Columna. Espejos y poesía

Qué tendrán esos objetos, los espejos, que han obnubilado a la humanidad desde tiempos inmemoriales.

08 de marzo de 2026 a las 09:56 a. m.
Espejos y poesía
Espejo. Foto ilustrativa para historia de los espejos.

“Yo, que sentí el horror de los espejos no sólo ante el cristal impenetrable donde acaba y empieza, inhabitable, un imposible espacio de reflejos sino ante el agua especular que imita el otro azul en su profundo cielo que a veces raya el ilusorio vuelo del ave inversa o que un temblor agita. Espejos de metal, enmascarado espejo de caoba que en la bruma de su rojo crepúsculo disfuma, ese rostro que mira y es mirado”.

Jorge Luis Borges dedicó no sólo este poema, sino varios escritos, a los espejos. Y si nos remontamos al principio de la literatura, encontraremos muchas alusiones a ellos, casi siempre relacionados con algún misterio.

Según el diccionario de la Real Academia Española, espejo es una lámina de metal bruñido o de cristal recubierto por una capa de azogue, plata o aluminio en su parte posterior, para que se vean –en una u otra– los objetos que les ponga delante.

Pero existe un mineral que rara vez se lo nombra entre los espejos –aunque lo fue– y, según viejas crónicas, Sor Juana Inés de la Cruz poseía uno: era el espejo de obsidiana, usado por los antiguos pueblos centroamericanos.
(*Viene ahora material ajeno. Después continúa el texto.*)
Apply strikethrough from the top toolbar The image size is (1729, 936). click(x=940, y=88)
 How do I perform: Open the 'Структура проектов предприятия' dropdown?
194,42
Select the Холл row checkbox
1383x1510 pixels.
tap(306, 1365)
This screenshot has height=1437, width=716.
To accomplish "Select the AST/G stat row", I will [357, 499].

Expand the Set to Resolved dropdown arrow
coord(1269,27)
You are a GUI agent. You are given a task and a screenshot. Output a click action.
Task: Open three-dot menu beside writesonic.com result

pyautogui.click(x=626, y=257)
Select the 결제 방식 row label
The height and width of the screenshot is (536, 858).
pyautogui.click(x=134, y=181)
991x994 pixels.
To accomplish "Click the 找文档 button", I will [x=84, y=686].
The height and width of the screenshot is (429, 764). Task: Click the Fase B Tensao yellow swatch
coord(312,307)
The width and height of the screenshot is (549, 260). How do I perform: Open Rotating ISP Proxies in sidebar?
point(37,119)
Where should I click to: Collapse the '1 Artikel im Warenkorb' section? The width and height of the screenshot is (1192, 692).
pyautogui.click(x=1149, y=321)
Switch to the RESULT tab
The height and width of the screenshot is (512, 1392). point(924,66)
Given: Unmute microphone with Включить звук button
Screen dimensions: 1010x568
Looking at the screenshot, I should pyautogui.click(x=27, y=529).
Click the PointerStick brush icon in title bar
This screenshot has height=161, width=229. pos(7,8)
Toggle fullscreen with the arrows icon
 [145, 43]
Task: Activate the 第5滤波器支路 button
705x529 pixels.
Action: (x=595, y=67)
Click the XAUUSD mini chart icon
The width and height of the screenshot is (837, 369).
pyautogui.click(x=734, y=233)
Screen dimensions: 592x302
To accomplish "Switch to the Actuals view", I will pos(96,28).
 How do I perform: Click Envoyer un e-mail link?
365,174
La obsidiana es un mineral volcánico, vítreo, de color negro o verde oscuro, fundido por la naturaleza y que, de vez en cuando, tiene un reflejo dorado, muy esquivo a la vista: quien se mirara en este espejo, se creía, podría conocer su futuro.

Pero ¿de dónde vienen los espejos? ¿Desde cuándo se conocen? Una teoría dice que vinieron de la China o de la India; otra, que los primeros fueron fabricados en Europa. De todos modos, se sabe que los más antiguos fueron los de metal pulido, hallados entre los tesoros celtas o de otros pueblos europeos: entre estos, algunos bellísimos, no han podido ser superados.

Pero el espejo propiamente dicho, de vidrio o cristal, y azogue, apareció recién a principios del Renacimiento; eran muy caros y sólo podían conseguirse en tamaños reducidos, de modo que el marco, igualmente importante, exageraba su tamaño y destacaba su valor: no sólo como algo suntuoso, sino como algo misterioso.

Con el paso de los siglos, y a través del adelanto en la industria, se volvieron más grandes, pero nunca dejaron de carecer de importancia.

Se sabe que antes de que apareciera el espejo bruñido o el de cristal, en la más remota antigüedad, un elemento, a modo de espejo, se involucró en las más bellas –y trágicas– historias de la mitología griega: el agua, llamada “el espejo de Diana”.

“El sacerdote guardaba con su espada desnuda la rama mística que contenía a un tiempo la vida del dios y la suya. La diosa a quien servía y con quien se desposaba no era otra que la reina de los cielos, la verdadera esposa del dios celestial, pues ella también amaba la soledad de los bosques y las colinas solitarias y, navegando allá arriba en las noches claras, bajo la apariencia de luna plateada, se recordaba a sí misma viendo, abajo, su propia y bella imagen reflejada en la superficie plácida y bruñida del lago, espejo de Diana”.

Con estas palabras describe James Frazer, en su obra La Rama Dorada-Magia y Religión, el primer espejo que conoció la humanidad: el agua, regalándonos una maravillosa historia: el mito de Narciso, que luego –Freud o Adler, no estoy segura– incorporó al lenguaje de la psicología.

Según Ovidio, Narciso, hijo de un dios-río y de una ninfa, fue un joven muy bello que despertaba amor en quien lo contemplara, pero sin llegar a corresponder a nadie. Una de sus enamoradas fue la ninfa Eco, quien, debido a un castigo, no podía comunicar a Narciso sus sentimientos, ya que sólo podía repetir las últimas palabras que oía.

Fue rechazada por él, que recibió por la crueldad con que la trató el castigo de enamorarse de sí mismo al contemplar su imagen en el agua; desesperado al no poder alcanzar el objeto de su amor, se dejó morir.

Dice la leyenda que Narciso fue transformado en un río, en cuya orilla nacieron las flores que llevan su nombre.

Y para terminar, recordemos otra bellísima y profunda poesía de nuestro Jorge Luis Borges, con cuyas maravillosas frases comenzamos esta nota:

"Mirar el río hecho de tiempo y agua / y recordar que el tiempo es otro río/ saber que nos perdemos como el río/ y que los rostros pasan como el agua".